Il ajoute : « J’ai été élu président en juin 2016, notamment grâce aux actions que nous avions menées. En octobre de la même année, je suis tombé malade et j’ai dû interrompre mon activité professionnelle. Le FC Jouy le Moutier a été pour moi une thérapie. Cet engagement m’a évité de rester inactif et m’a donné une raison de continuer à avancer. Cela m’a permis de rester sur le terrain, de conserver un rythme et une utilité. Mon expérience de gestion m’a conduit à aborder le club comme une structure organisée. J’ai mis en place des outils de suivi, notamment des tableaux Excel recensant le personnel, les charges et les capacités financières. Cela nous a permis d’identifier clairement ce que nous pouvions assumer et ce que nous devions éviter. »
Selon Francisco Da Silva, « Effectivement, c’est plus compliqué qu’il n’y paraît. Au départ, en tant que parent extérieur à ce milieu, je pensais que les clubs recevaient des aides financières directes de la Fédération, du district ou de la Ligue. J’ai découvert que c’était l’inverse : c’est le club qui doit verser des cotisations à ces instances. Cette réalité a été difficile à intégrer au début, mais une fois comprise, elle nous a permis de mieux nous organiser et de stabiliser la situation. »
Priorité à la Qualité et à la Stabilité
Le club est passé de 380 licenciés à l’arrivée de Francisco Da Silva à plus de 720 aujourd’hui. « Nous avons d’ailleurs fait le choix de ne pas dépasser ce seuil », précise-t-il.
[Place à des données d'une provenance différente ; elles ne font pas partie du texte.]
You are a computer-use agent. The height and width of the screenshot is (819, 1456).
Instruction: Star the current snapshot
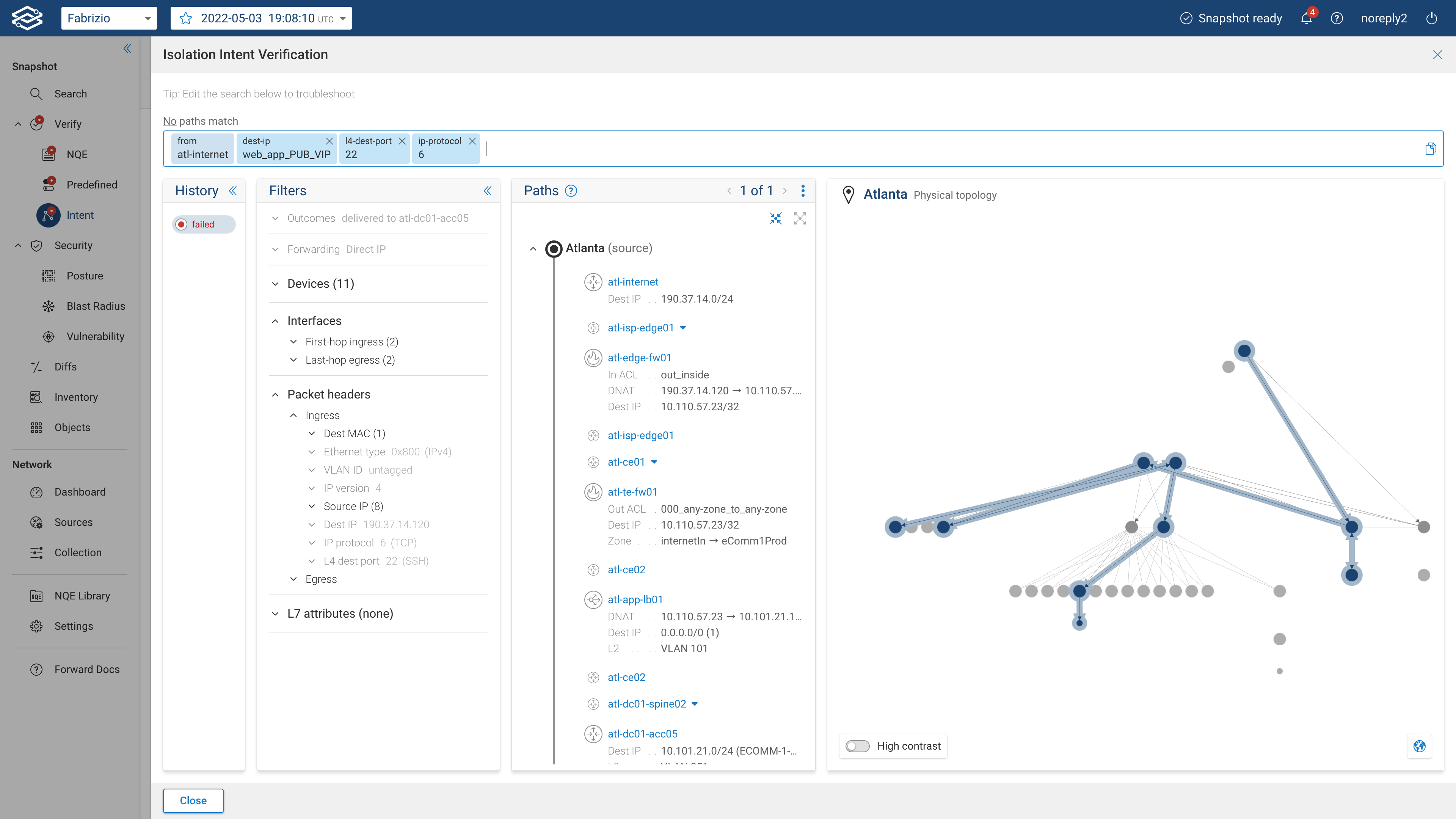pos(185,19)
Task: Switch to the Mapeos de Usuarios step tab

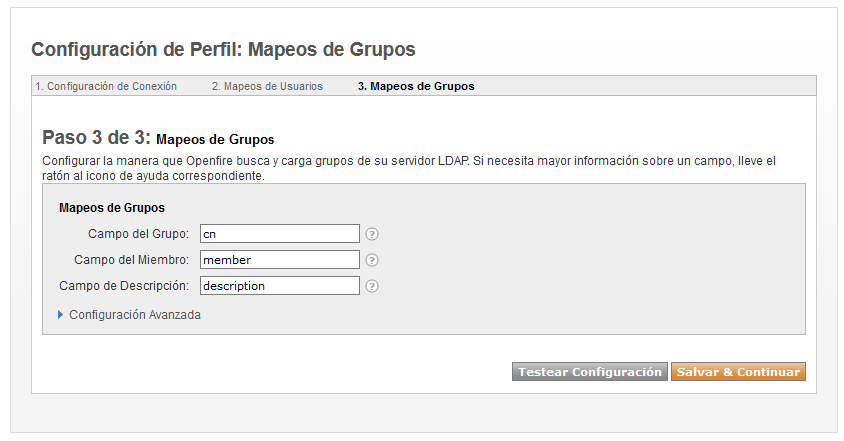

« Parce que notre objectif n’est pas de battre des records au détriment de la qualité. Nous refusons de grandir sans disposer des éducateurs et de la structure nécessaires. Ma priorité a été de placer les bonnes personnes aux bons postes, que ce soit au sein du bureau ou dans l’encadrement technique, à l’école de football comme dans les catégories à onze. Cette organisation nous a permis d’obtenir le Label Excellence, dont nous sommes très fiers, et de travailler dans de bonnes conditions. »
Cette stabilité humaine est essentielle. « Absolument. Cela fait maintenant dix ans, et j’en suis très fier. Chacun connaît son rôle et ses responsabilités. Cette continuité est une force pour le club. »

Une Saison Réussie: Plus qu'un Titre
Pour Francisco Da Silva, « Bien sûr, un titre reste une grande satisfaction, et une montée représente une récompense importante. Mais ma plus grande fierté intervient en fin de saison, lorsque les éducateurs nous annoncent qu’ils souhaitent continuer l’année suivante. Cela signifie qu’ils se sentent bien et qu’ils croient au projet. À ce moment-là, je leur demande ce que nous pouvons améliorer pour qu’ils s’épanouissent encore davantage. »
Aujourd’hui, la rivalité avec Vauréal est surtout symbolique. « Nous évoluons dans la même division et il existe une notion de derby, notamment chez les jeunes. Mais les relations entre les clubs sont saines. Il n’y a pas de tensions particulières. Chacun gère sa structure et son budget. Pour moi, il y a trois choses qu’on ne peut pas mélanger : la politique, le sportif et la religion.